Miałem ambitny plan wkleić tę dyskusję tutaj, ale odpuściłem...
Rozmowa dwóch mistrzów retoryki - to coś co się ogląda z popcornem. Jedno nie słucha co ma do powiedzenia drugie, a próbują siebie nawzajem przekonywać. To nie kończy się nigdy inaczej jak wycieczkami personalnymi. I mamy:
"Sławku czy ty jesteś upośledzony" 27 czerwca o 10:32 - Damian Pieczara
"I znowu muszę pisać jak do osoby upośledzonej" - 27 czerwca o 10:34 - Damian Pieczara
"Zastanów się Sławku co piszesz bo bzdury wypisujesz już od dłuższego czasu.
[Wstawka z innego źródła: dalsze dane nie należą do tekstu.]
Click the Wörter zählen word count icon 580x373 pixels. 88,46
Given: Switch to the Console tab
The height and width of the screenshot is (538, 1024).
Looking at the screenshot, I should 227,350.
I czytaj wnikliwie to co piszę bo naprawdę nie lubię się w kółko powtarzać w tych samych kwestiach." - jeden wart drugiego
A mistrzostwem jest gdy ten Sławek zacytował wybieg personalny Damiana na swoj temat, odpowiedzial na niego i... dostal zjebke od kogos obcego jak tak moze innych wyzywac
Poziom inteligencji komentarzy prawie dorownuje komentarzom na onecie 10 lat temu.